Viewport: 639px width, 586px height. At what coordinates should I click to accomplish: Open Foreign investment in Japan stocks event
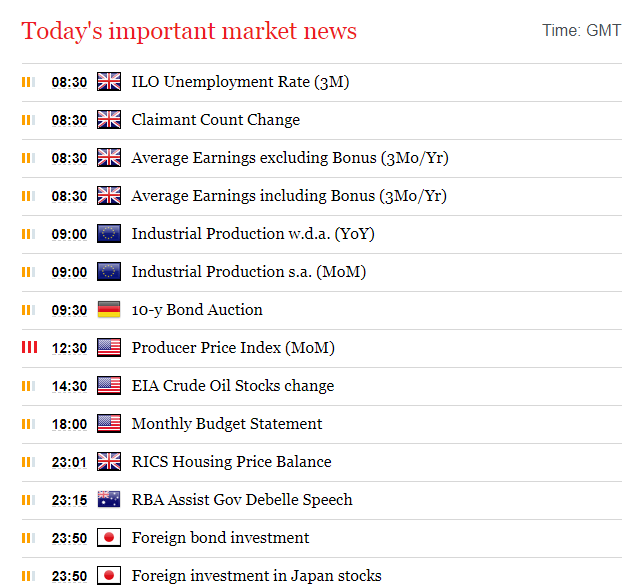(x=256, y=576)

...

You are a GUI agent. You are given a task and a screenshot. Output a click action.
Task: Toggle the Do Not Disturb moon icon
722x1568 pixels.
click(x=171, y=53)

● Aim: Could you edit the stretch of rows from the line containing "Viewport: 639px width, 586px" through the line containing "(x=256, y=576)" by replacing "Foreign investment" with "Overseas investment" and leaving everything else unchanged? Leave the pictures out of your answer.

● Answer to this task:
Viewport: 639px width, 586px height. At what coordinates should I click to accomplish: Open Overseas investment in Japan stocks event
(x=256, y=576)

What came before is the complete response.